Wednesday, July 27, 2022
I am a glass half full kind of person. As volatile as our economy is, I try to be optimistic, yet still realistic. And, with our COVID-economy in transition, I see the light at the end of the tunnel, especially for our workforce here in Virginia, even though it is unclear whether we are headed towards a recession in an attempt by the Federal Reserve to curb inflation with sharp interest rate hikes. So, even though the world may feel more chaotic than ever, I am determined to stay positive, and you should too, because we live in a wonderful community in the greatest nation on earth, where it is still possible to live the American middle-class dream. Yes, we have war in Ukraine, gas topping $5 a gallon, and volatility in the financial markets. But the Ukrainians are persevering under tremendous odds, and with help from the West, gas prices have been dropping every day for well over a month, and the stock market is stabilizing. Most significantly, the labor market is tightening, and workers have the opportunity to flex their muscles by organizing to up their pay, improve their working conditions, and increase safety on the job. Moreover, during the 2022 session of the General Assembly earlier this year, we won the legislative fight to protect the good labor reform laws we passed in the sessions of 2020 and 2021 from getting repealed or watered down. For example, the minimum wage is still going up (In fact, this week marked the anniversary of when the federal minimum wage was last raised to $7.25, which was too long ago - 2009) from its current $11 an hour to $12 an hour next January 1st. Even more important for worker empowerment is that this week saw the Richmond City Council join our Northern Virginia jurisdictions (as already has occurred here in Fairfax County) to vote for providing its employees with the power to collectively bargain. I am also encouraged that Northern Virginia localities are passing ordinances requiring prevailing wages for construction workers and piloting Project Labor Agreements for our public works.
Indeed, we are amid a national labor resurgence. After decades of declining union membership, labor organizing is on the upswing. The reasons why are many, but it looks like workers are finally in a position to benefit. It’s not that workers have not wanted better working conditions, higher wages, and better benefits before. But now you are seeing young people, especially, taking jobs to organize workers, like Starbucks’ baristas are doing at over 250 locations across the country. Union representation petitions (to have the NLRB conduct an election to determine if the workers wish to be represented by a union) filed this fiscal year are up 58 percent, already far beyond the number from last year. In May, nationally, there were more than 11 million job openings – 4.5 million more than before the pandemic. Currently, robust hiring is broad-based across all sectors of the economy.
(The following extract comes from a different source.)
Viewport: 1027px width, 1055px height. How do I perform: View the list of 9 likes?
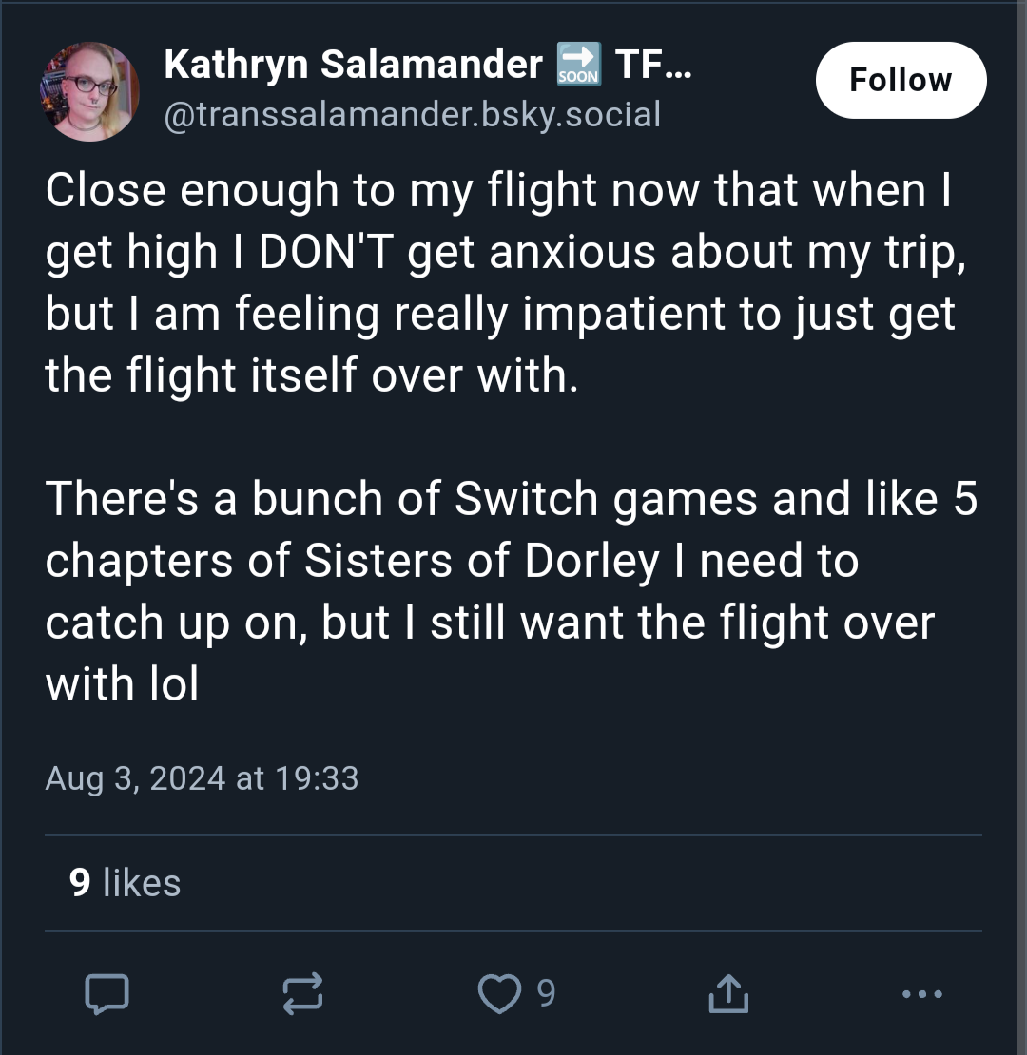pos(126,883)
Meanwhile, here in Virginia, we have a strong labor market, which has produced 61,000 jobs in the first three months since January, driving strong growth in payroll withholding to give our state budget a surplus. There were 113,000 more Virginians employed in April 2022 than there were in April 2021, an increase of 2.7 percent year-over-year. Payroll employment was estimated to have grown 3.2 percent in April versus the prior year. While Virginia has underperformed the nation in jobs recovered since the pandemic, ranking 47th overall, momentum is building. For the first four months of this year, Virginia ranked 16th among the states for employment growth.
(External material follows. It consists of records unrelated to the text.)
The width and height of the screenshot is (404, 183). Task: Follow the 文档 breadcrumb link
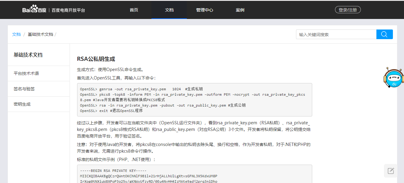[16, 34]
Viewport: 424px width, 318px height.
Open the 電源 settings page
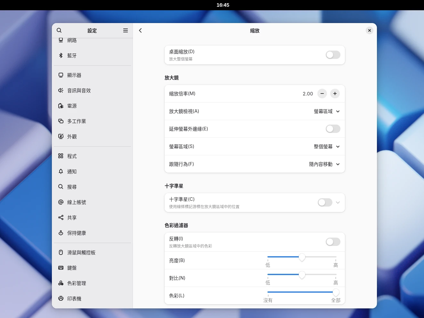point(72,106)
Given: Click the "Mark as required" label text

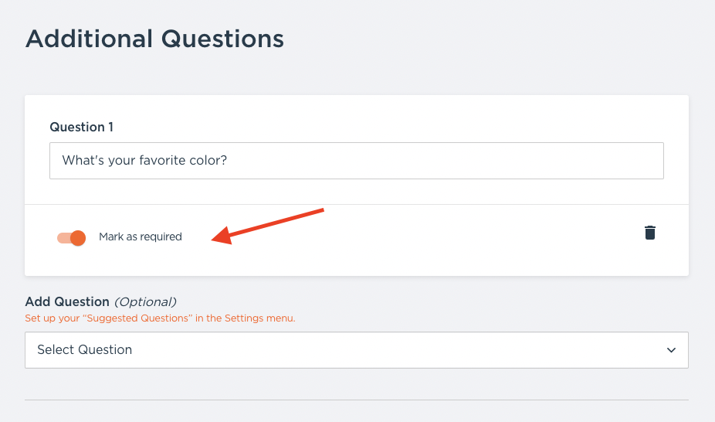Looking at the screenshot, I should click(x=141, y=237).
The outlook for continued job growth is positive as more Virginians are returning to the workforce. After falling much more than the nation during the pandemic, Virginia’s labor force participation rate has increased 0.9 percentage points since December. In Virginia, payroll employment rose 3.2 percent in April from April of last year. Employment in Northern Virginia rose by 3.0 percent, Hampton Roads rose 1.8 percent, and Richmond-Petersburg rose 2.1 percent. The seasonally adjusted unemployment rate was unchanged at 3.0 percent and stands at 1.3 percentage points less than a year ago. (All statistics are from the Secretary of Finance’s May revenue report.)
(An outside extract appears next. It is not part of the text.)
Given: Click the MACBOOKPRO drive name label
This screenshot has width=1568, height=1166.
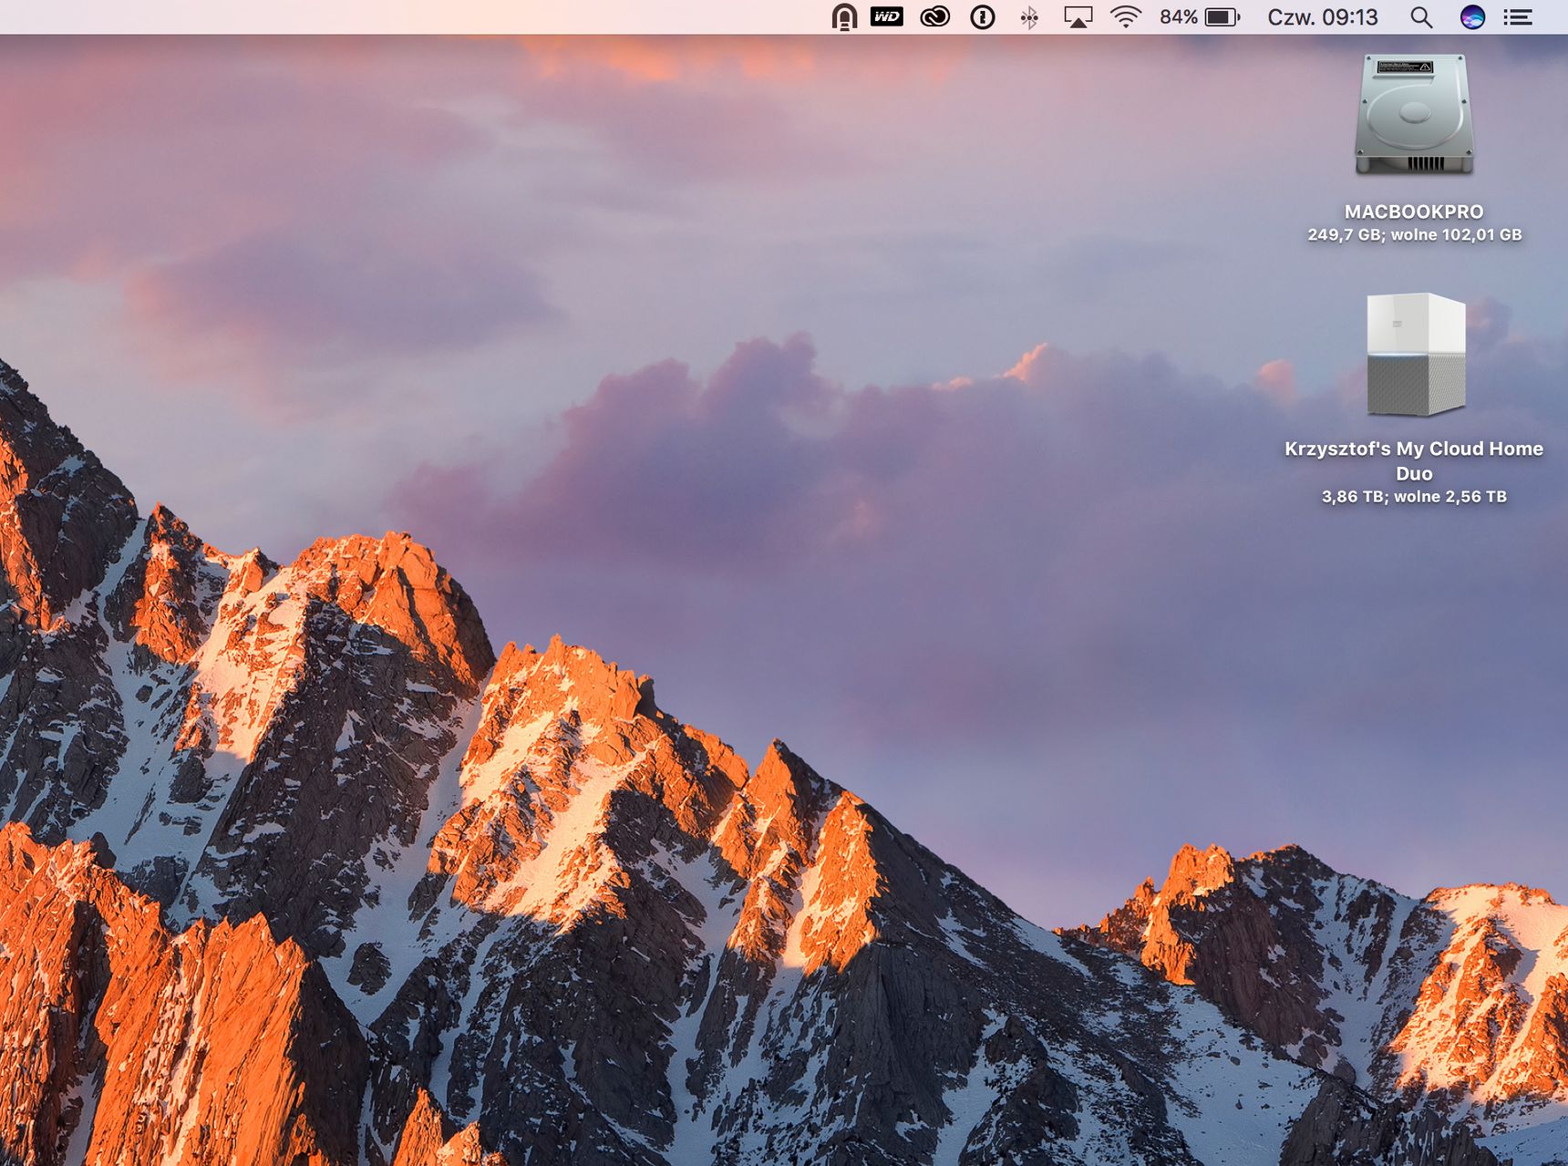Looking at the screenshot, I should pos(1414,212).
So, it’s no coincidence that we’re seeing waves of support for unions. While companies are posting record profits, workers in essential industries have not seen their wages keep pace with inflation. According to the AFL-CIO's Executive Paywatch Report, in 2021 real wages for workers fell by 2.4%, while CEO pay rose by 18.2%. Labor unions give workers the opportunity to come together and bargain for wages and benefits that are fair for workers. The public knows that union members were at work during the worst of COVID, keeping our economy from tanking and dedicated to getting the job done. The bottom line is that this economy is giving workers a chance to balance the power dynamic between them and their employers by organizing and sharing with businesses their financial success. And this progress is long overdue.